> **Try it**
Search the data for the string "each" and extract every line where it appears.

Exercise data START

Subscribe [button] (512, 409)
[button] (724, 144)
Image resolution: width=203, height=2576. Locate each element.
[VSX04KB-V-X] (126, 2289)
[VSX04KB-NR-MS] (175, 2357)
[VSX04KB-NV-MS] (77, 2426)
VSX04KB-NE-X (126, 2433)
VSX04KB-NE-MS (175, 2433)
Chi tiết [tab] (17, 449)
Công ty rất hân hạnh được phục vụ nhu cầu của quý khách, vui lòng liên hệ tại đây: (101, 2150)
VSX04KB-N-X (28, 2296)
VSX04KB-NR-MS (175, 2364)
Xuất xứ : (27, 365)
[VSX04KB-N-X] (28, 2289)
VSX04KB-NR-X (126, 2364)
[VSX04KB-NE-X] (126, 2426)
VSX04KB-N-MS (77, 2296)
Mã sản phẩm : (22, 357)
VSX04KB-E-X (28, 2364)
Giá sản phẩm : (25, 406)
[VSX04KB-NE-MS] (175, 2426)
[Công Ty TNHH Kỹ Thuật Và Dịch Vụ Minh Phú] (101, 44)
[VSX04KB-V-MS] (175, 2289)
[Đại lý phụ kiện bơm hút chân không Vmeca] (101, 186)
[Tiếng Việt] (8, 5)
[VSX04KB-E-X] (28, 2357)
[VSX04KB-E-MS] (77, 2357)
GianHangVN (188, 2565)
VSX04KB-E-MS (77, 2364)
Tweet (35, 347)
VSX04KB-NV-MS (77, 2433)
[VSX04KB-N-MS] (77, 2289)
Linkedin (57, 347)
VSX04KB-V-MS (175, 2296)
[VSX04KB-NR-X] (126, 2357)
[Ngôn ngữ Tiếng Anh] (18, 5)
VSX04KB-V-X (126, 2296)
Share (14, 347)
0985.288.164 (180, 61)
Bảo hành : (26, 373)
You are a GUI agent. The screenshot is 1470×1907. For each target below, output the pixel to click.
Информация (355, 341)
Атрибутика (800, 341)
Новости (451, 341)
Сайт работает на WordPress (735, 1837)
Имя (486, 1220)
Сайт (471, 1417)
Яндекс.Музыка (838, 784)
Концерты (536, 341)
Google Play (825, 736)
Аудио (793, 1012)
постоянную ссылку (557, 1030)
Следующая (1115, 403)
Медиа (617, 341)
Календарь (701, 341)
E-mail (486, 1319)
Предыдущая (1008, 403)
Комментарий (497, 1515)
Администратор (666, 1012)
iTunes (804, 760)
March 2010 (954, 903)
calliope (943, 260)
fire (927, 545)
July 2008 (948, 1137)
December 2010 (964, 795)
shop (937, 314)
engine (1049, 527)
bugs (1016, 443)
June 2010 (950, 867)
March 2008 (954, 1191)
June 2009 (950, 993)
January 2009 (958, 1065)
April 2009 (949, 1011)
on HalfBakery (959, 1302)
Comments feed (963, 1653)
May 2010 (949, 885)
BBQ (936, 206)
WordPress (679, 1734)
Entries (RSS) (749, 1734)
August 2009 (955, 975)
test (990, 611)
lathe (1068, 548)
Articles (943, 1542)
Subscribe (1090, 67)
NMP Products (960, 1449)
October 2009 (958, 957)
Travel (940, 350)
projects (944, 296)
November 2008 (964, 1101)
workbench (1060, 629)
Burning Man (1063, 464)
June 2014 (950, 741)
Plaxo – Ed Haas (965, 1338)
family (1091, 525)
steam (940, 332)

Exercise data END

> **Solved problem**
Image resolution: width=203, height=2576. Locate each element.
You are a GUI agent. The screenshot is 1470×1907. For each target below, output the pixel to click.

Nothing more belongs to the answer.